Wednesday, March 17, 2004

Tom O'Sullivan died Friday morning.
I don't know if anyone from Lamar reads this blog. If so, they know who Tom O'Sullivan was and the impact he had on that city. He founded O'Sullivan Industries 40 years ago and made it into one of the biggest employers in southwest Missouri and the lifeblood of Lamar.
On a more personal note, he was always a big supporter of mine while I was at the Lamar Democrat and The Carthage Press. He also owned several apartments and rental houses in Lamar. For six years, I lived above the Lamar Library in one of his apartments. I found out later that I was the only one of his tenants who did not have a lease and that I was paying a lower amount of rent than his other tenants. I guess he knew how Doug Davis paid his employees.
He will be missed, but at least he will have the opportunity to be reunited with two of his daughters, both of whom left this world far too soon.
It has been a couple of weeks since my 12th birthday, but I can't let it go without writing about it. It was a wonderful experience and apparently, the celebration is continuing.
On Sunday, Feb. 29, I was pretty much overwhelmed with birthday greetings. I received e-mails from my first girlfriend (from ages six to eight) Jacki Williams, plus two of my eighth graders from last year, Shane Gallagher and Lydia O'Donnell, and a College Heights junior who was one of my students the first two years I taught, Samantha Young. After a small celebration at my parents' house, I returned to my apartment in Carthage and found 12 cupcakes and a stuffed tiger (to add to my collection of 21 stuffed animals given to me by my students) courtesy of two more of last year's eighth grade class, Leanne Ross and LeAnn Dardenne. I had birthday messages on my answering machine from Leanne and LeAnn, Alyssa Simpson, and Alyssa's mother, Alison Simpson.

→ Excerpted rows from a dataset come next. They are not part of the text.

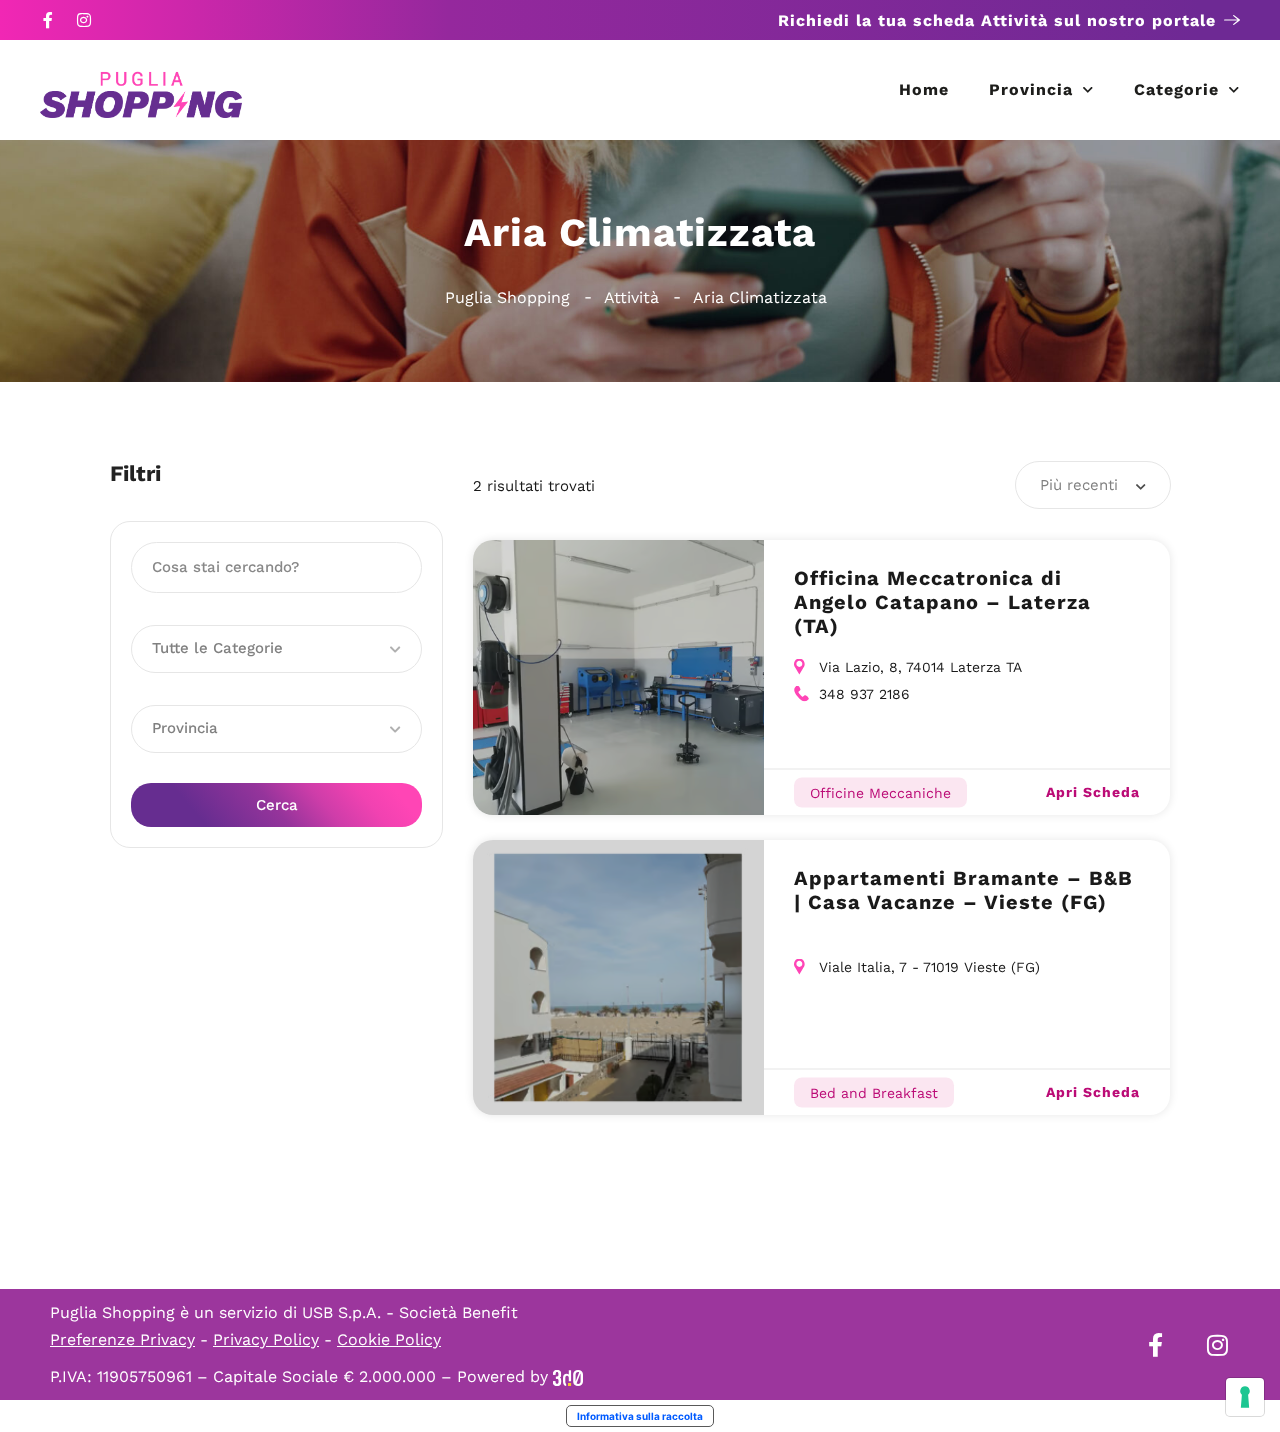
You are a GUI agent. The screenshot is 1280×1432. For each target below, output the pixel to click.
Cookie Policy (389, 1339)
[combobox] (1093, 485)
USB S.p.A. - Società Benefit (410, 1312)
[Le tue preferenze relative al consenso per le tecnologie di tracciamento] (1245, 1397)
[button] (276, 649)
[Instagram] (84, 20)
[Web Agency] (568, 1376)
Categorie (1176, 89)
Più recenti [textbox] (1079, 485)
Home (924, 89)
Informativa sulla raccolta (640, 1416)
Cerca (277, 805)
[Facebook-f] (48, 20)
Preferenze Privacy (122, 1339)
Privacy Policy (266, 1339)
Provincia (1031, 89)
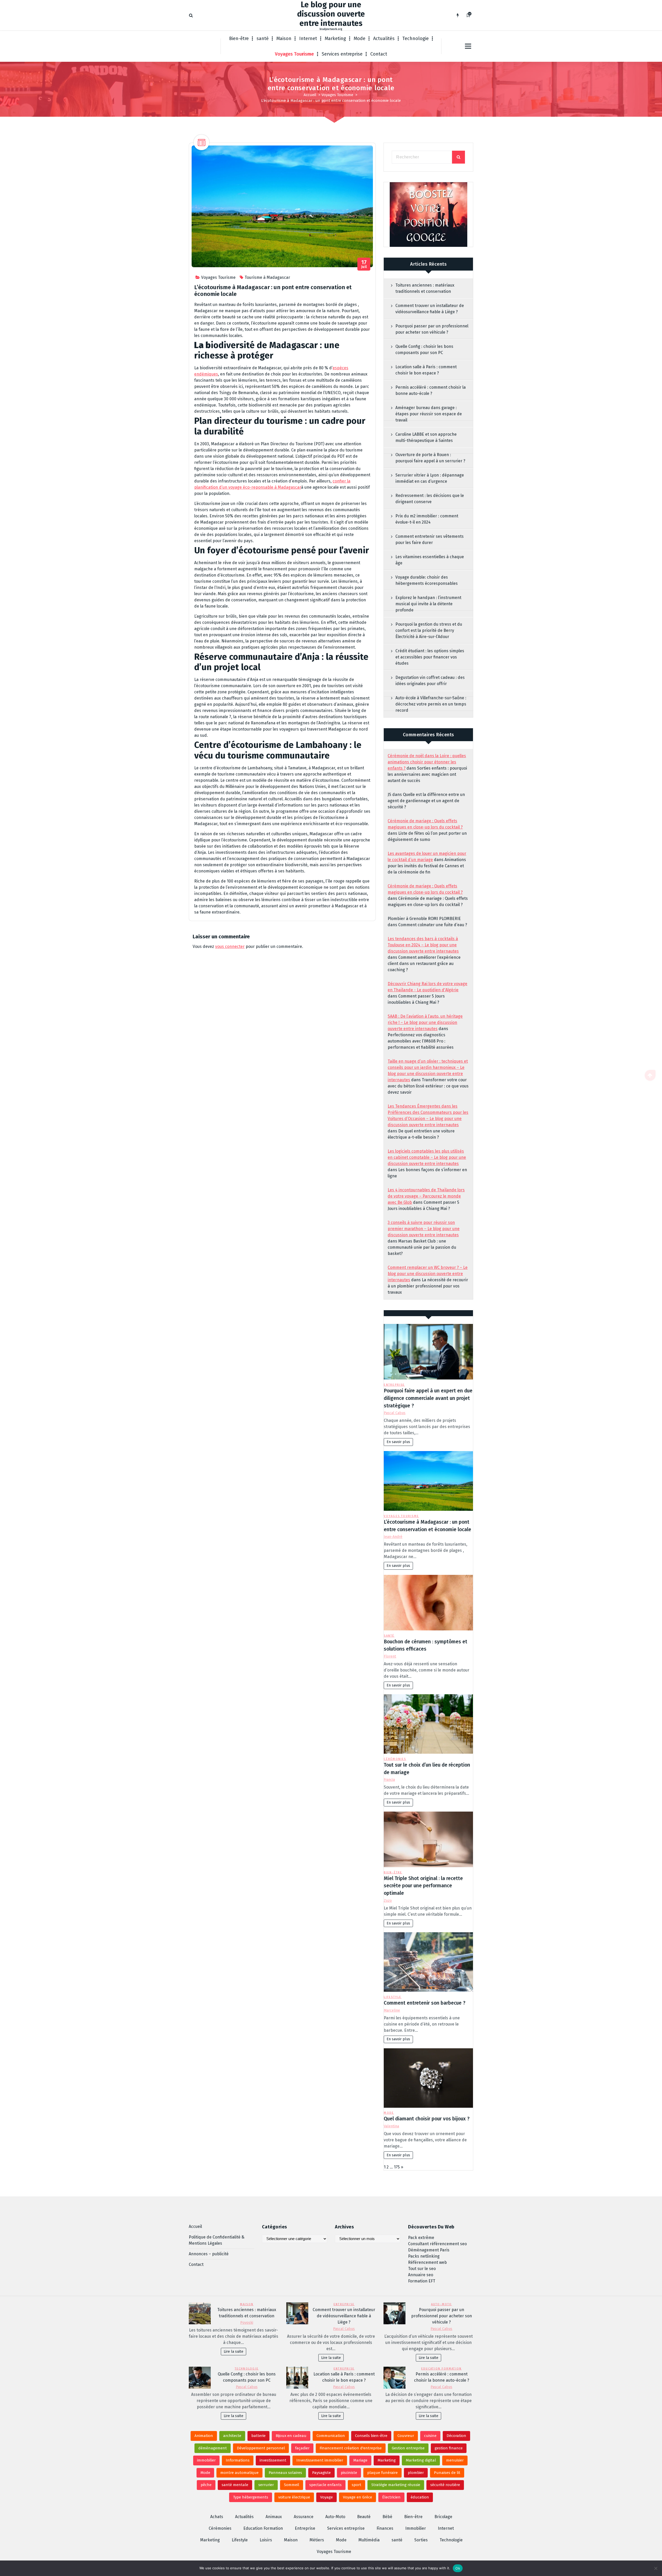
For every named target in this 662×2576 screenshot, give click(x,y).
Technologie (415, 38)
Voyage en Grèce (357, 2497)
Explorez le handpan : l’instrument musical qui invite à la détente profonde (428, 603)
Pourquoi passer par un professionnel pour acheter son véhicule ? (431, 329)
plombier (416, 2472)
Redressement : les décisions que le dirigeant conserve (429, 498)
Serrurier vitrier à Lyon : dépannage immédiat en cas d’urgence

As I surfed the Internet that night, I was honored to find that my birthday was prominently mentioned in blogs written by two of my eighth graders from last year, Alicia Bradley and Michelle Nickolaisen. And I received an e-mail from a woman from Lamar, Yvonne Haile, who also has a Leap Day birthday and became a teenager this year (multiplied by four, of course).
The next day at South, I received a card signed by all of the students in my advanced communication arts class. It didn't stop there. On Tuesday, as I was taking my morning block class through the book fair, I received a bouquet of balloons and some candy kisses, a really sweet present from two of my seventh graders from last year, Stephanie Taylor and Kaci Scribner.
And this week, two weeks after my birthday, the attention continued, much to my astonishment. I received an e-card from a former co-worker at The Democrat, Mary Lou Teel. (She had sent me a birthday e-mail earlier, but she came across a Leap Day card she couldn't resist.) And my advanced CA class, led by Jessica Johnson and Kristin Haddad, gave me another card, and the present which Kristin, who kept forgetting to bring it, had kept safe for me at her home since before my birthday.
I really don't know what I did to deserve all of this, but it really makes me feel blessed.
Spring break came at a good time. Students and teachers alike needed to recharge their batteries. Since I'm out of money and payday isn't until tomorrow, I will probably spend today working on I am putting a picture page on, updating the birthdays, maybe adding some links and putting some assignments for next week on. I will also be adding the first of the news stories written by my advanced communication arts class. They have been working hard. I have some great students.
My first writing contest at South is underway. I don't know how many classes will be participating besides mine, but I know Mrs. Chew has her eighth graders doing the work. I am hoping we have a ton of entries from sixth and seventh graders.